(Stored items)
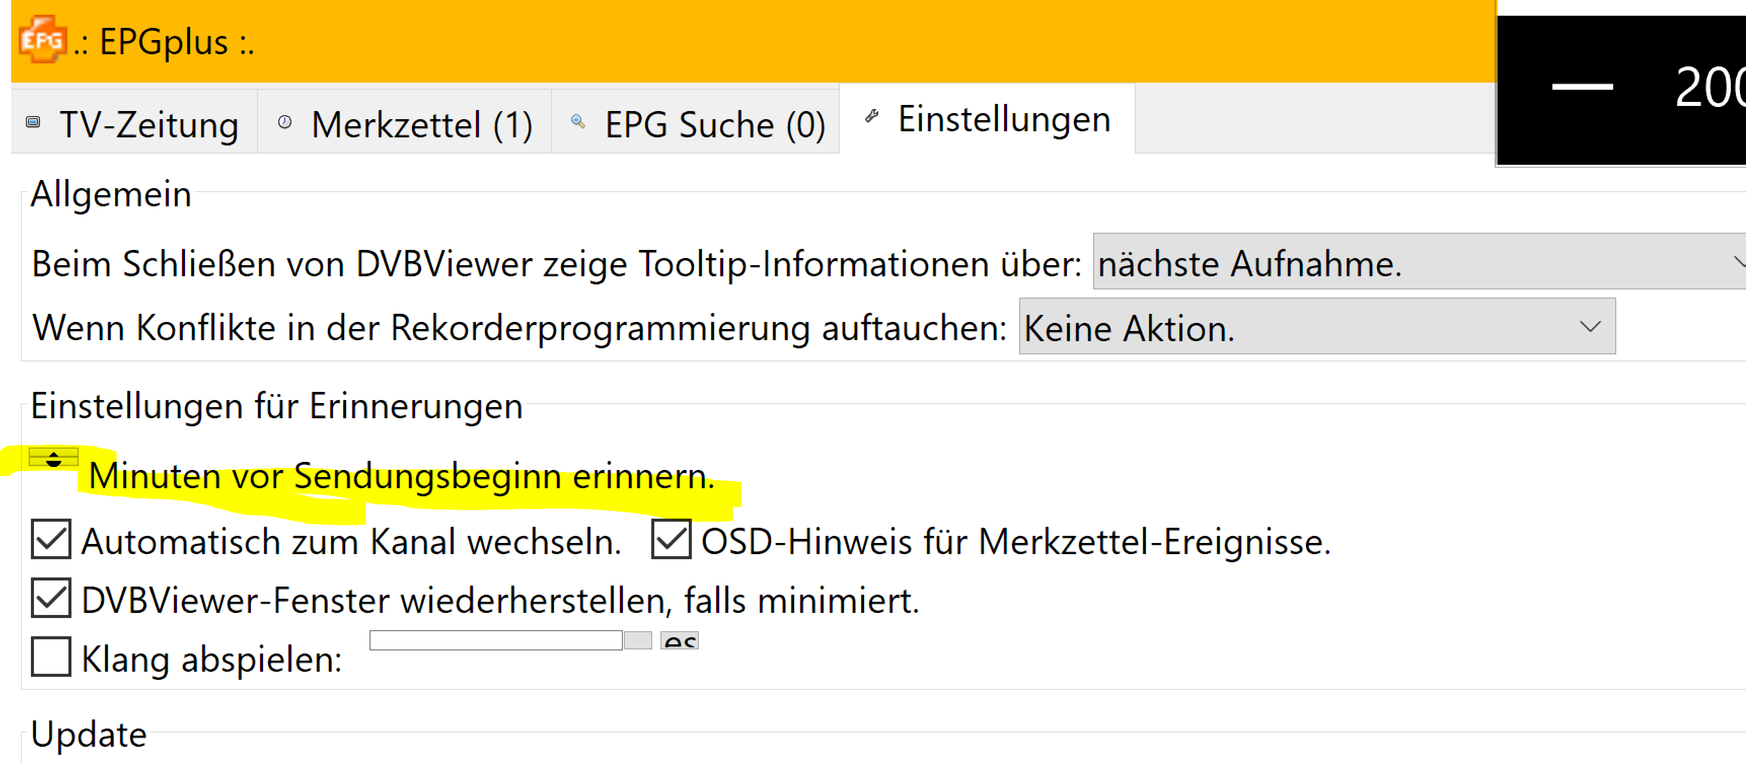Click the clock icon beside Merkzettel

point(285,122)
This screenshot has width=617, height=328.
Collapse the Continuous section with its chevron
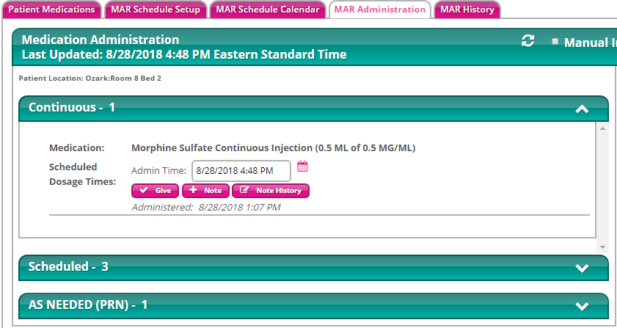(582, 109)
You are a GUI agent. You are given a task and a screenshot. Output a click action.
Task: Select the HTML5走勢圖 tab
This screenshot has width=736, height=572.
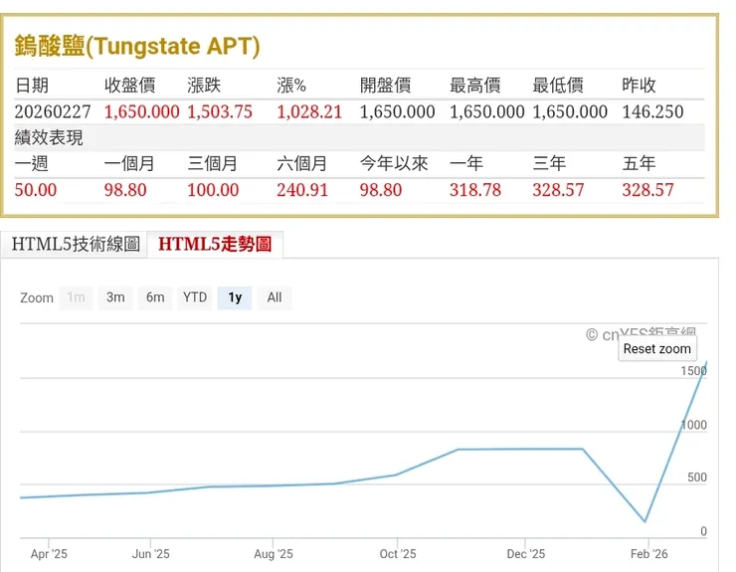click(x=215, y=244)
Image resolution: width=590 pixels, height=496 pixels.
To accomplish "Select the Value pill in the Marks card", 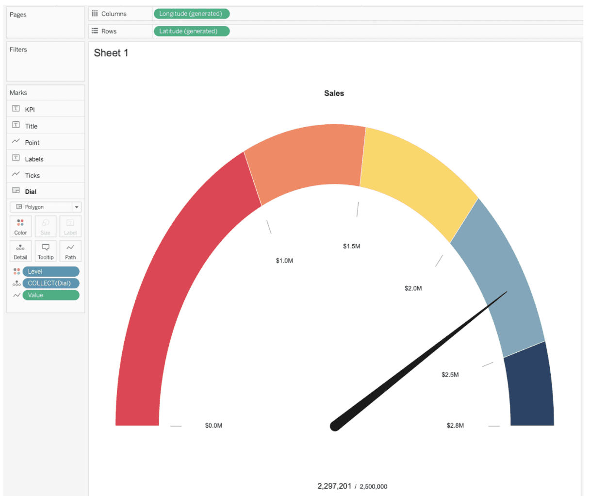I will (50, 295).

---

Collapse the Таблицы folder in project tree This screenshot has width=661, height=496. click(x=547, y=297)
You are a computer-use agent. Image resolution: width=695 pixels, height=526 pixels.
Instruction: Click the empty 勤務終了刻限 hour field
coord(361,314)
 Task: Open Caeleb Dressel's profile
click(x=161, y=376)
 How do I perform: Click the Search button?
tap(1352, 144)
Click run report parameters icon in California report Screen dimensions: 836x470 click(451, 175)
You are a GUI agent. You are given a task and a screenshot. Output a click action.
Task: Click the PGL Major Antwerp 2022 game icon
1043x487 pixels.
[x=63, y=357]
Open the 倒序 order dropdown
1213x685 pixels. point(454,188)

Direction → Give the lines of the material above, from the one containing "You are a computer-use" through the one containing "[x=63, y=357]", as a numbered list, leaving out any blank lines.

The output →
1. You are a computer-use agent. Image resolution: width=695 pixels, height=526 pixels.
2. Instruction: Click the empty 勤務終了刻限 hour field
3. coord(361,314)
4.  Task: Open Caeleb Dressel's profile
5. click(x=161, y=376)
6.  How do I perform: Click the Search button?
7. tap(1352, 144)
8. Click run report parameters icon in California report Screen dimensions: 836x470 click(451, 175)
9. You are a GUI agent. You are given a task and a screenshot. Output a click action.
10. Task: Click the PGL Major Antwerp 2022 game icon
11. 1043x487 pixels.
12. [x=63, y=357]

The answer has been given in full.